### PROBLEM TO WORK ON
The data below should be restated word for word, pictures omitted.
===== RECORDED DATA
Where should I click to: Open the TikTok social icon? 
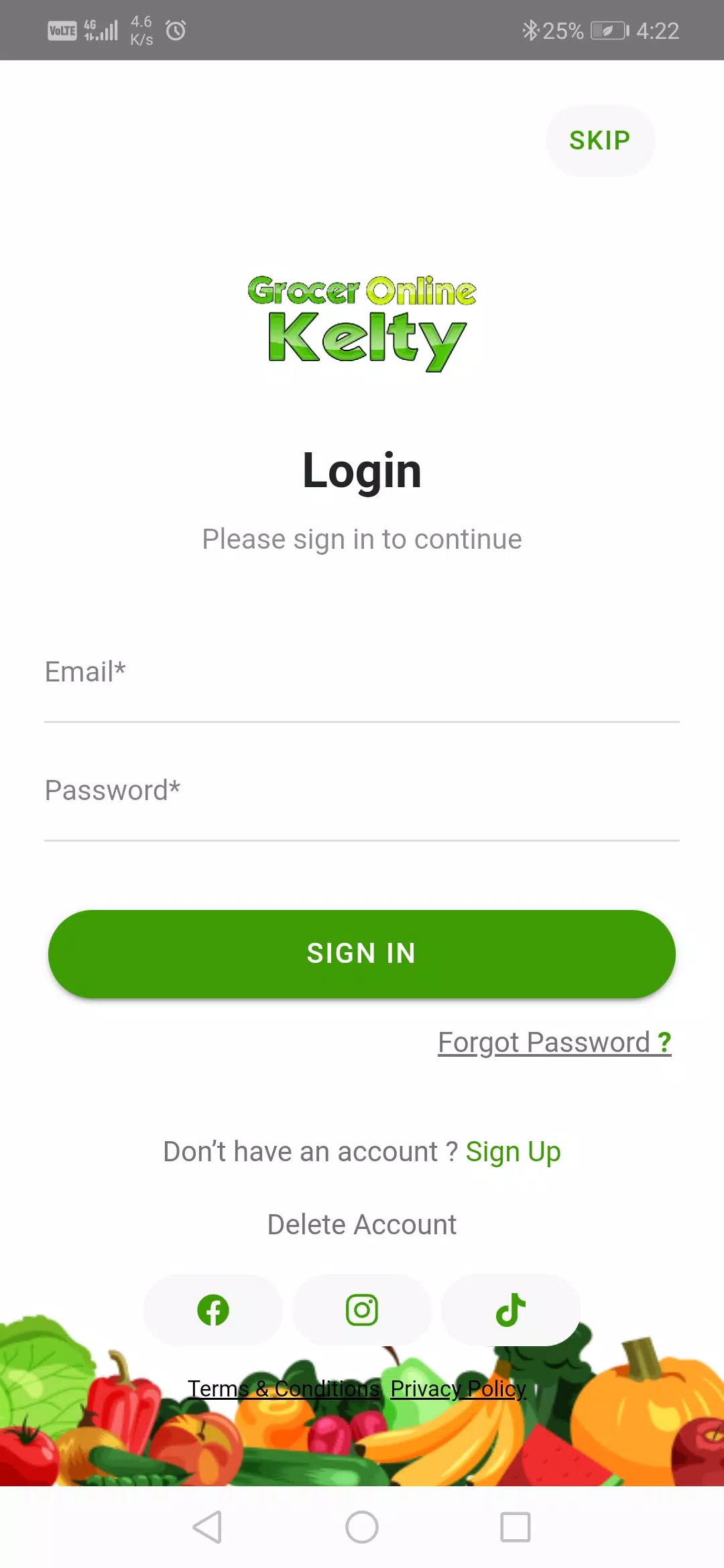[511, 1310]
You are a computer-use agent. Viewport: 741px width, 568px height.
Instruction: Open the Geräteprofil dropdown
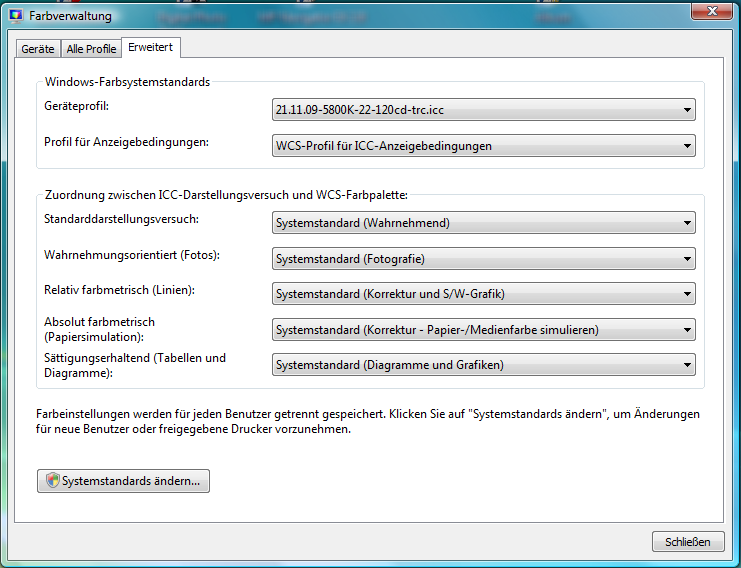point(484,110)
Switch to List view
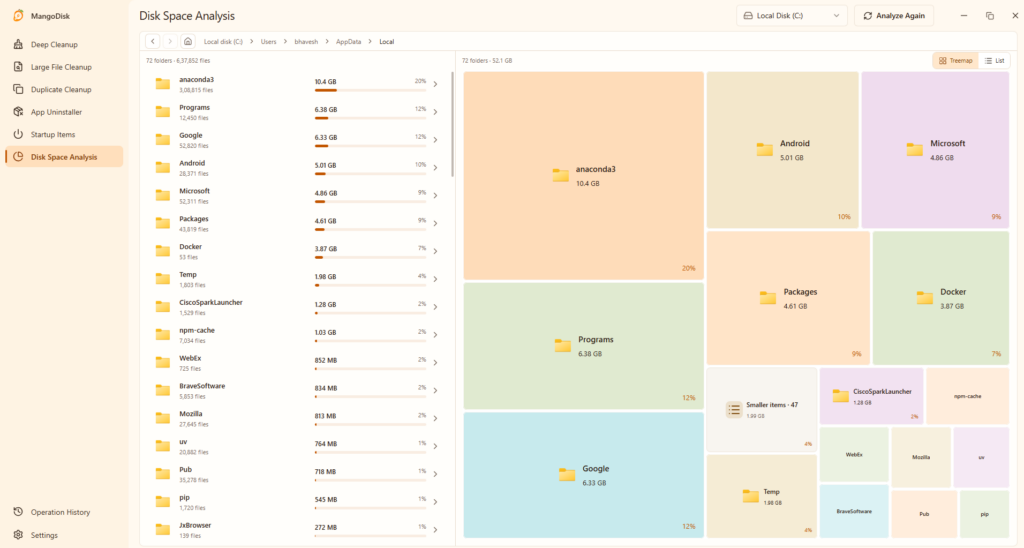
==========
### RESPONSE FOR THIS EXERCISE
Where should I click to: Open the TikTok social icon? 
[511, 1310]
You are a computer-use agent. Viewport: 741px width, 568px height.
Instruction: Open the Geräteprofil dropdown
point(484,110)
Switch to List view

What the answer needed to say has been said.